Que révèle la crise à l'UMP ? «20 Minutes» a demandé à un publicitaire...
Treizième
jour de crise à l’UMP, avec la séparation actée des camps des deux
anciens candidats à la présidence du parti. L’élection de Jean-François
Copé est toujours contestée, alors que François Fillon a créé un groupe
dissident de l’UMP à l’Assemblée nationale. Une guerre qui laisse des
traces, les cotes de popularité des deux responsables politiques étant
en chute libre. Quelle image les deux hommes ont-ils aux yeux des
Français? Quelle place pour Nicolas Sarkozy?
20 Minutes a demandé à François Belley, publicitaire et auteur de
Ségolène la femme marque, sa vision de la crise.

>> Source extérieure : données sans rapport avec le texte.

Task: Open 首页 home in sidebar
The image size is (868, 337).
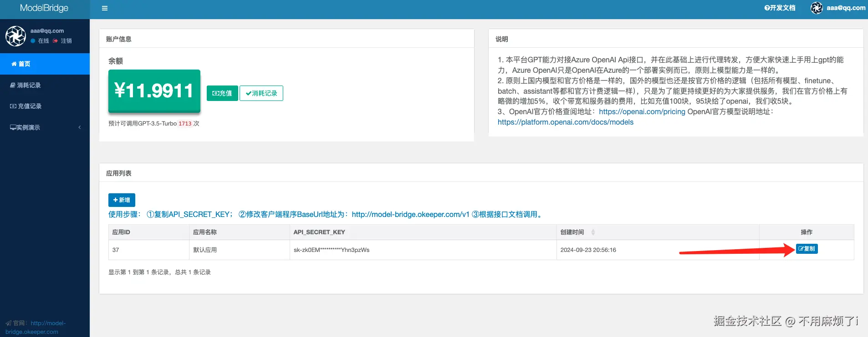Action: (x=45, y=64)
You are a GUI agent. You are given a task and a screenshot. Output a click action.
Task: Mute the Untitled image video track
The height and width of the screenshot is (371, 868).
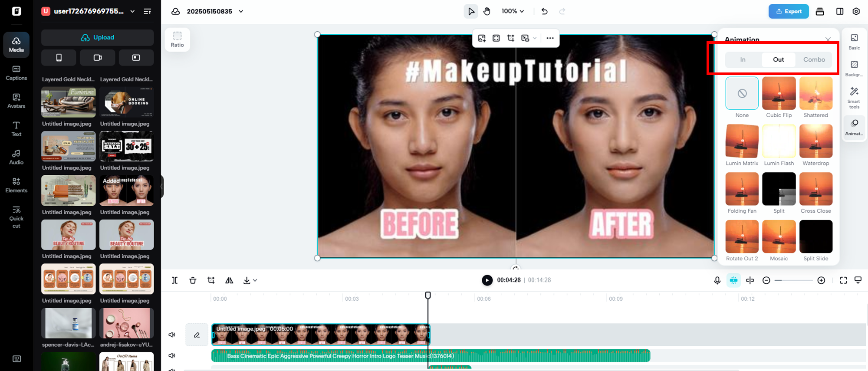point(172,335)
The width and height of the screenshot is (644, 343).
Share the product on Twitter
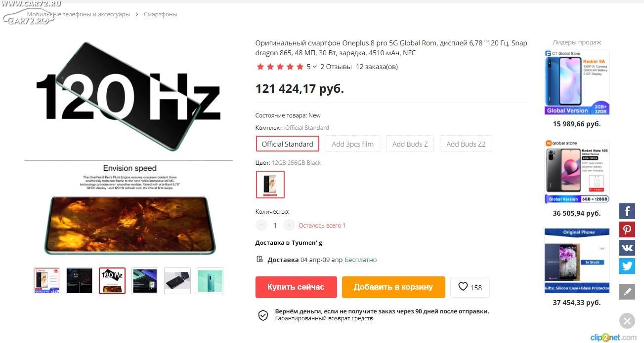[627, 266]
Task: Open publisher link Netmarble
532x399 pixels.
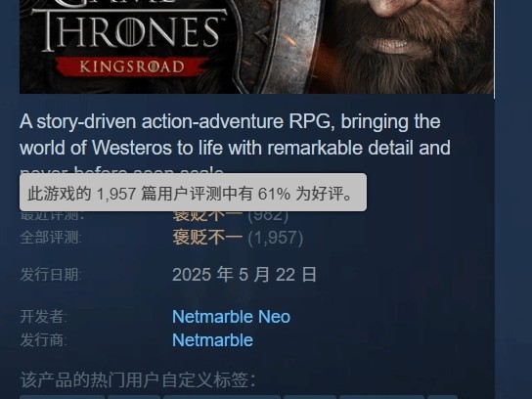Action: 212,340
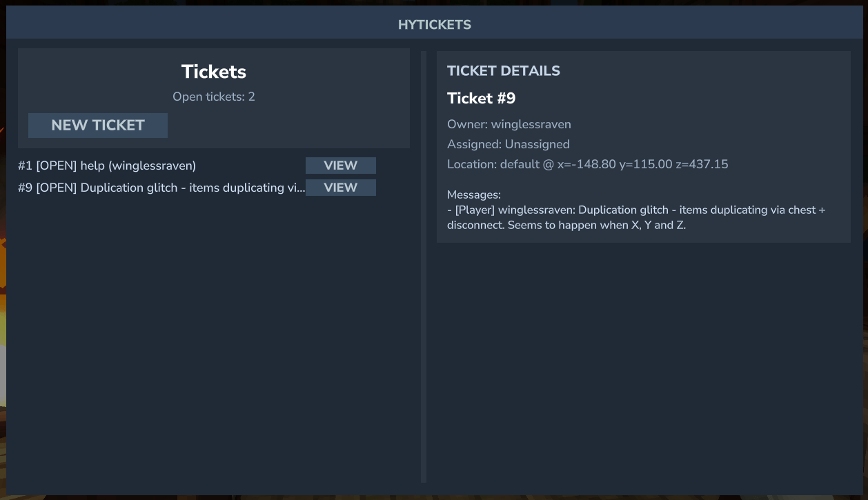Click the "Tickets" heading
868x500 pixels.
pyautogui.click(x=214, y=72)
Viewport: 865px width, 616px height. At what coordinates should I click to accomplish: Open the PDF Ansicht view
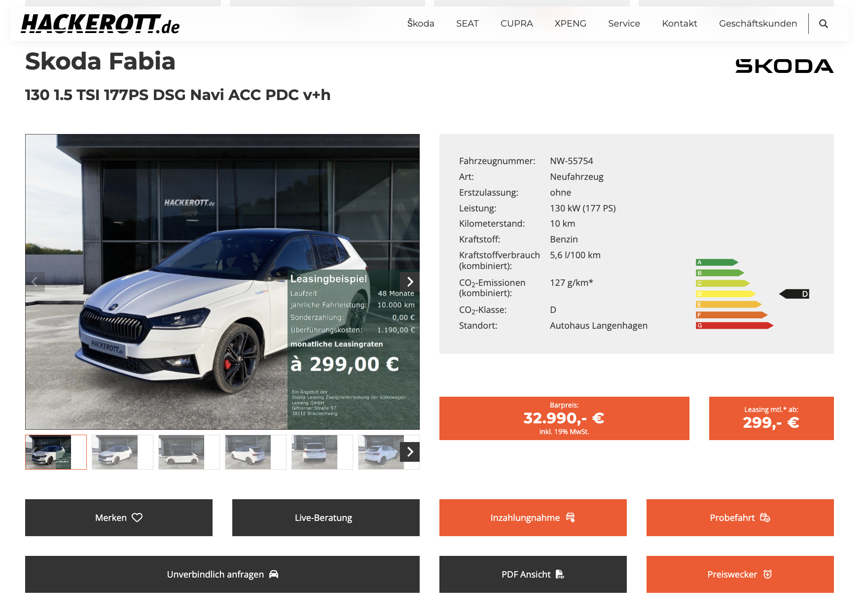[x=533, y=574]
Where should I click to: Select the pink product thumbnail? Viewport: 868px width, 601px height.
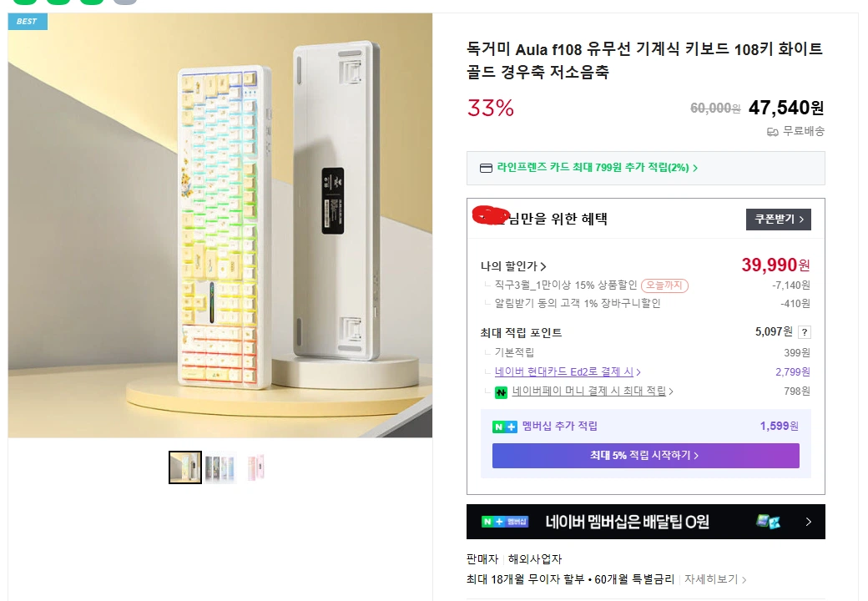(x=255, y=467)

Deux hommes, deux ambitions, un vote contesté pour la tête du parti...
Que révèle cette crise à l’UMP?
Une remarque générale tout d’abord. Cette crise, c’est un peu la
crise des trois «p». Crise du politique, du parti, de la primaire. La
première remise en question est celle du politique. L’image de ces
derniers est «abîmée», à cause, notamment, d’une ultrapersonnalisation
qui frise le narcissisme maladif dans le cas de Jean-François Copé et
François Fillon.
La deuxième remise en question est la perte de légitimité et le
manque de confiance dans le parti politique. Ce n’est pas nouveau, mais
elle apparaît de manière aigue dans cette crise. La troisième remise en
question, c’est cette histoire de primaire, qui a été vendue comme un
exercice démocratique tant par l’UMP, que le PS en 2008 ou
Europe-Ecologie les Verts en 2011.
A chaque fois, l’exercice de cette primaire s’est révélé
contre-productif et polémique. Ces élections internes semblent être des
machines à s’auto-détruire.
Les sondages tendent à révéler que François Fillon bénéficie d’une meilleure image que Jean-François Copé…

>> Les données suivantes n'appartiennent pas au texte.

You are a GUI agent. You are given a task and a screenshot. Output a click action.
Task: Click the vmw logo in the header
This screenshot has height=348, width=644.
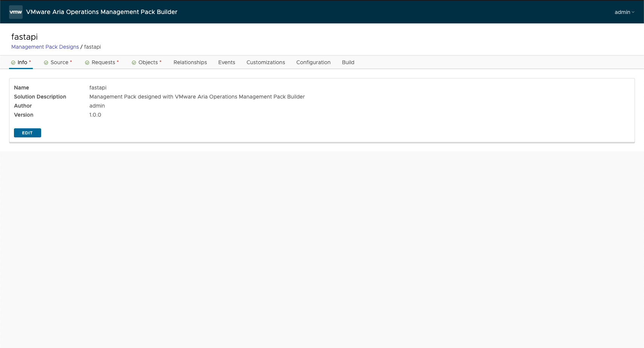click(x=16, y=12)
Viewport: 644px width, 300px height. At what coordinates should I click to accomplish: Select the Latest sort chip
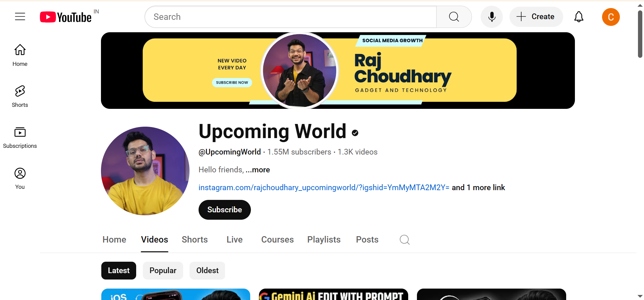coord(119,270)
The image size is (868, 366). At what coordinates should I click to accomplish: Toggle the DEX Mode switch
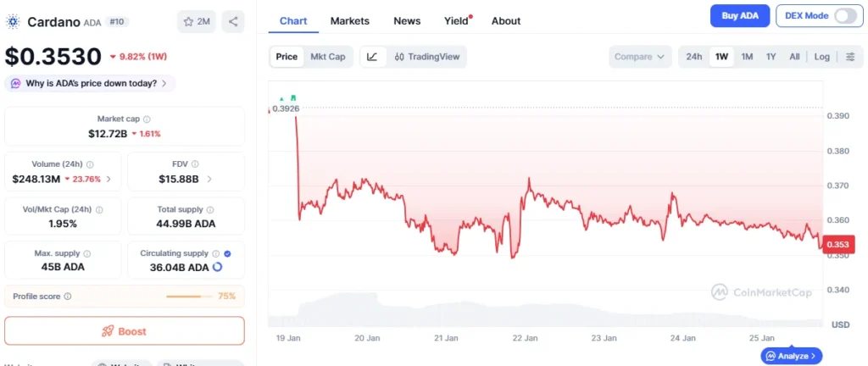point(845,16)
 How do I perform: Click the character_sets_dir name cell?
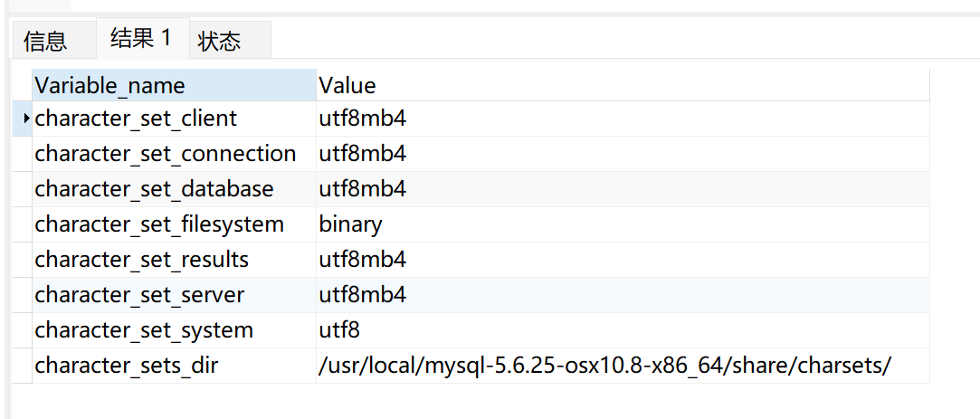coord(127,366)
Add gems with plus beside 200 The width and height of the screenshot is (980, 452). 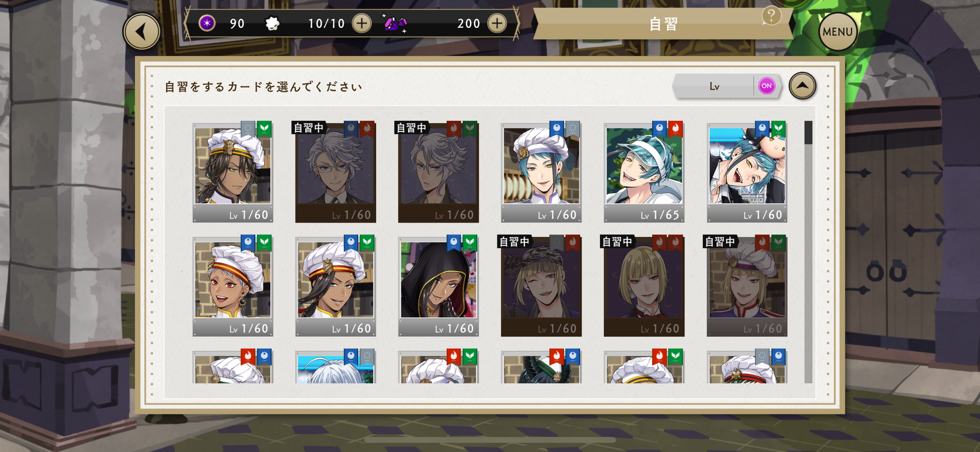pyautogui.click(x=497, y=23)
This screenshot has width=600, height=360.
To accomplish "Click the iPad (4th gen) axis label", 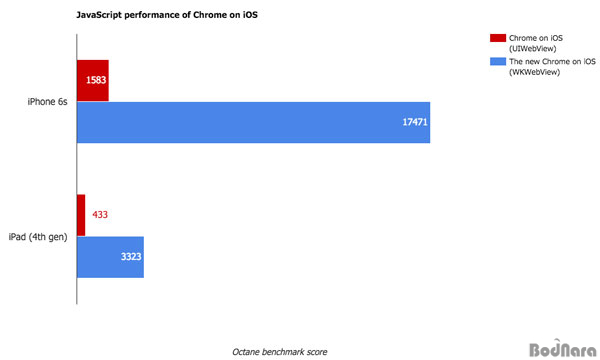I will point(38,237).
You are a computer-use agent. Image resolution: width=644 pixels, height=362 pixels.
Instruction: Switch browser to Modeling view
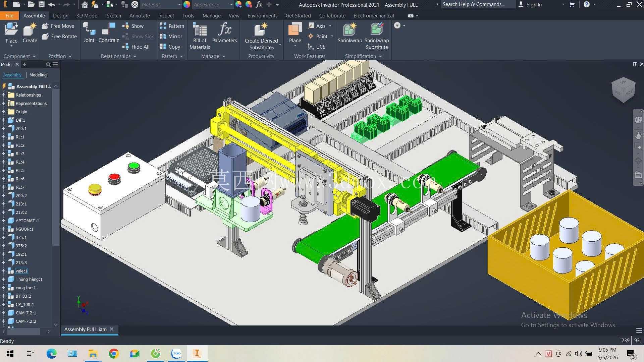38,75
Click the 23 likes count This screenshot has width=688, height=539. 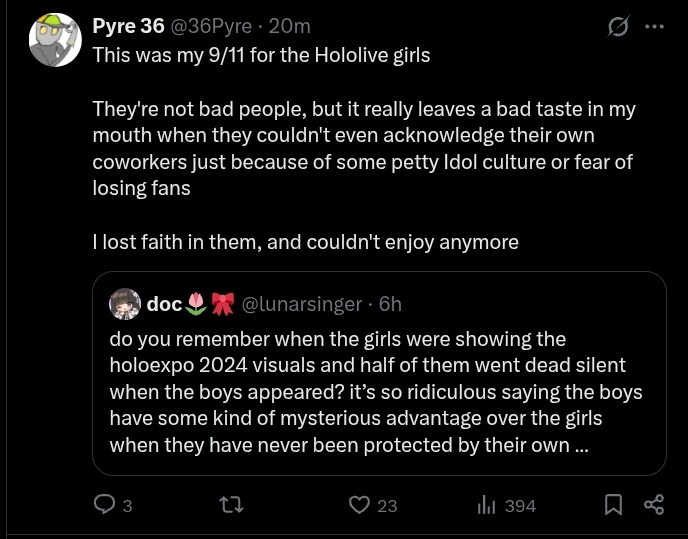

Je dirais plutôt que c’est un match nul entre eux deux. Ils incarnent
tous deux l’image de la défaite et de la division, alors que la
politique porte en elle le projet de victoire, de rassemblement et
d’avenir optimiste.
L’un et l’autre ont donc, de manière égale, une image négative?
Tout deux en tout cas apparaissent comme une caricature de l’homme
politique, qui recherche à tout prix le pouvoir, quitte à faire des
magouilles. Ils semblent empêtrés dans une guerre d’égos. C’est une très
mauvaise publicité qui dégoûte le public par sa tournure
«politique-spectacle». En termes de sondages, la popularité de François
Fillon semble mieux résister que celle de Jean-François Copé, mais ce
dernier semble plus soutenu par les adhérents UMP. Mais pour le moment,
tout cela ne veut pas dire qu’en grand-chose. Mais les dégâts sont
grands, tant pour eux que pour leur parti.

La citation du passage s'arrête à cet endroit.